| Problem requirements |
Rewrite every row below, changing "Given:" to "Instruction:" wherever it appears and leaving everything else as it is.

=======

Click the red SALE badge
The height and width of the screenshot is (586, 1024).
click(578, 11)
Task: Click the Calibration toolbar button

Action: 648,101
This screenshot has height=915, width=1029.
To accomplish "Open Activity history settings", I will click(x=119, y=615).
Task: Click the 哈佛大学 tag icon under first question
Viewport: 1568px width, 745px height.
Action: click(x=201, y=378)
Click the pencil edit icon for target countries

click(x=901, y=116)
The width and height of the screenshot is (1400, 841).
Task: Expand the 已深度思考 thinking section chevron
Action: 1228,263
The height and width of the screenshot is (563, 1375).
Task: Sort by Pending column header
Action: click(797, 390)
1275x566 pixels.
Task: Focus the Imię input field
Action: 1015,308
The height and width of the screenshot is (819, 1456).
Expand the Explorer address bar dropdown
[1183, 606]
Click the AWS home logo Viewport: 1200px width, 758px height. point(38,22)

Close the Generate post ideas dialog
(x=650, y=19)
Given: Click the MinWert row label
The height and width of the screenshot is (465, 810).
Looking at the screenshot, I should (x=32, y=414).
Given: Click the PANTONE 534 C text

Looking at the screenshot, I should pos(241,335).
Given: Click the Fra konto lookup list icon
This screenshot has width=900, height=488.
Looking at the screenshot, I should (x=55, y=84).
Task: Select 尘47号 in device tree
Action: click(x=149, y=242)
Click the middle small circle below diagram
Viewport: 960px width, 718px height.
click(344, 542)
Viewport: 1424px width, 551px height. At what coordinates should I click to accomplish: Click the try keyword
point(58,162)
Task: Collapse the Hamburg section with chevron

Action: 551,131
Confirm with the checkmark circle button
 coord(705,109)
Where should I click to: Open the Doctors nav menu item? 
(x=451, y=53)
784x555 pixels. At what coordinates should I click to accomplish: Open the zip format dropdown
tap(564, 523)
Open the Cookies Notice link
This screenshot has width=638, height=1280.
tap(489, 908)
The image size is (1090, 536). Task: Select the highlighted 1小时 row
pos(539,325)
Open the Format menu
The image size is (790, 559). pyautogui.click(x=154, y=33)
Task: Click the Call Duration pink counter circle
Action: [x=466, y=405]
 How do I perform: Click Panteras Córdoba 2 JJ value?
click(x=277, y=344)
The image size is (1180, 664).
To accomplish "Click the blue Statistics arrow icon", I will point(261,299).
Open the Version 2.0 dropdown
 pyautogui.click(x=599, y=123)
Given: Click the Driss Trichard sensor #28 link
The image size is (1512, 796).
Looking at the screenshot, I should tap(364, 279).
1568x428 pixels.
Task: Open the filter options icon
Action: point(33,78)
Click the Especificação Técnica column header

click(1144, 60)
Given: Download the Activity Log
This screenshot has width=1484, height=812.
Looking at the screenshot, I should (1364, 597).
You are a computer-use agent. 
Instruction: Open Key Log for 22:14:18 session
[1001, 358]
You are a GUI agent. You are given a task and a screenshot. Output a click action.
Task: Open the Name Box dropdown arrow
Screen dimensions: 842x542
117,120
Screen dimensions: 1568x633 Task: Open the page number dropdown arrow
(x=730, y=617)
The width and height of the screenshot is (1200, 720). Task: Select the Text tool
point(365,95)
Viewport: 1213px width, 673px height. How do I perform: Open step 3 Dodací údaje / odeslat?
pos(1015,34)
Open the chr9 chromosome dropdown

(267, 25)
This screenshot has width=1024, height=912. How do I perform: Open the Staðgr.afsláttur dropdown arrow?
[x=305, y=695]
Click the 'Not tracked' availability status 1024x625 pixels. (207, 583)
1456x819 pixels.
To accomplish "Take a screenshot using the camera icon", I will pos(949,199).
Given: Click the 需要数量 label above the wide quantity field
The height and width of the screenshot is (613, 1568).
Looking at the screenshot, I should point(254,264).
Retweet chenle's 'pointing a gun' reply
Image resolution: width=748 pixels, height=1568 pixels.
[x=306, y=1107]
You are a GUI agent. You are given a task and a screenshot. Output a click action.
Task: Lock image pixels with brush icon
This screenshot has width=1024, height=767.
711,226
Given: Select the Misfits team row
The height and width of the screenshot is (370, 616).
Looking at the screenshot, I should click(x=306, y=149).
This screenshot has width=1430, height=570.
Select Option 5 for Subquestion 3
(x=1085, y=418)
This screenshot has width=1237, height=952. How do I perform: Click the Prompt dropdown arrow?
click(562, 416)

=======

| Answer in full |
Click the red SALE badge
The height and width of the screenshot is (586, 1024).
click(578, 11)
Task: Click the Calibration toolbar button

Action: 648,101
This screenshot has height=915, width=1029.
To accomplish "Open Activity history settings", I will click(x=119, y=615).
Task: Click the 哈佛大学 tag icon under first question
Viewport: 1568px width, 745px height.
Action: click(x=201, y=378)
Click the pencil edit icon for target countries

click(x=901, y=116)
The width and height of the screenshot is (1400, 841).
Task: Expand the 已深度思考 thinking section chevron
Action: 1228,263
The height and width of the screenshot is (563, 1375).
Task: Sort by Pending column header
Action: click(797, 390)
1275x566 pixels.
Task: Focus the Imię input field
Action: 1015,308
The height and width of the screenshot is (819, 1456).
Expand the Explorer address bar dropdown
[1183, 606]
Click the AWS home logo Viewport: 1200px width, 758px height. point(38,22)

Close the Generate post ideas dialog
(x=650, y=19)
Instruction: Click the MinWert row label
The height and width of the screenshot is (465, 810).
Looking at the screenshot, I should (x=32, y=414).
Instruction: Click the PANTONE 534 C text

Looking at the screenshot, I should pos(241,335).
Instruction: Click the Fra konto lookup list icon
This screenshot has width=900, height=488.
Looking at the screenshot, I should (x=55, y=84).
Task: Select 尘47号 in device tree
Action: click(x=149, y=242)
Click the middle small circle below diagram
Viewport: 960px width, 718px height.
click(344, 542)
Viewport: 1424px width, 551px height. At what coordinates should I click to accomplish: Click the try keyword
point(58,162)
Task: Collapse the Hamburg section with chevron

Action: 551,131
Confirm with the checkmark circle button
 coord(705,109)
Where should I click to: Open the Doctors nav menu item? 
(x=451, y=53)
784x555 pixels. At what coordinates should I click to accomplish: Open the zip format dropdown
tap(564, 523)
Open the Cookies Notice link
This screenshot has width=638, height=1280.
tap(489, 908)
The image size is (1090, 536). Task: Select the highlighted 1小时 row
pos(539,325)
Open the Format menu
The image size is (790, 559). pyautogui.click(x=154, y=33)
Task: Click the Call Duration pink counter circle
Action: [x=466, y=405]
 How do I perform: Click Panteras Córdoba 2 JJ value?
click(x=277, y=344)
The image size is (1180, 664).
To accomplish "Click the blue Statistics arrow icon", I will point(261,299).
Open the Version 2.0 dropdown
 pyautogui.click(x=599, y=123)
Instruction: Click the Driss Trichard sensor #28 link
The image size is (1512, 796).
Looking at the screenshot, I should tap(364, 279).
1568x428 pixels.
Task: Open the filter options icon
Action: point(33,78)
Click the Especificação Técnica column header

click(1144, 60)
Instruction: Download the Activity Log
This screenshot has width=1484, height=812.
Looking at the screenshot, I should (1364, 597).
You are a computer-use agent. 
Instruction: Open Key Log for 22:14:18 session
[1001, 358]
You are a GUI agent. You are given a task and a screenshot. Output a click action.
Task: Open the Name Box dropdown arrow
Screen dimensions: 842x542
117,120
Screen dimensions: 1568x633 Task: Open the page number dropdown arrow
(x=730, y=617)
The width and height of the screenshot is (1200, 720). Task: Select the Text tool
point(365,95)
Viewport: 1213px width, 673px height. How do I perform: Open step 3 Dodací údaje / odeslat?
pos(1015,34)
Open the chr9 chromosome dropdown

(267, 25)
This screenshot has width=1024, height=912. How do I perform: Open the Staðgr.afsláttur dropdown arrow?
[x=305, y=695]
Click the 'Not tracked' availability status 1024x625 pixels. (207, 583)
1456x819 pixels.
To accomplish "Take a screenshot using the camera icon", I will pos(949,199).
Instruction: Click the 需要数量 label above the wide quantity field
The height and width of the screenshot is (613, 1568).
Looking at the screenshot, I should point(254,264).
Retweet chenle's 'pointing a gun' reply
Image resolution: width=748 pixels, height=1568 pixels.
[x=306, y=1107]
You are a GUI agent. You are given a task and a screenshot. Output a click action.
Task: Lock image pixels with brush icon
This screenshot has width=1024, height=767.
711,226
Instruction: Select the Misfits team row
The height and width of the screenshot is (370, 616).
Looking at the screenshot, I should click(x=306, y=149).
This screenshot has width=1430, height=570.
Select Option 5 for Subquestion 3
(x=1085, y=418)
This screenshot has width=1237, height=952. How do I perform: Click the Prompt dropdown arrow?
click(562, 416)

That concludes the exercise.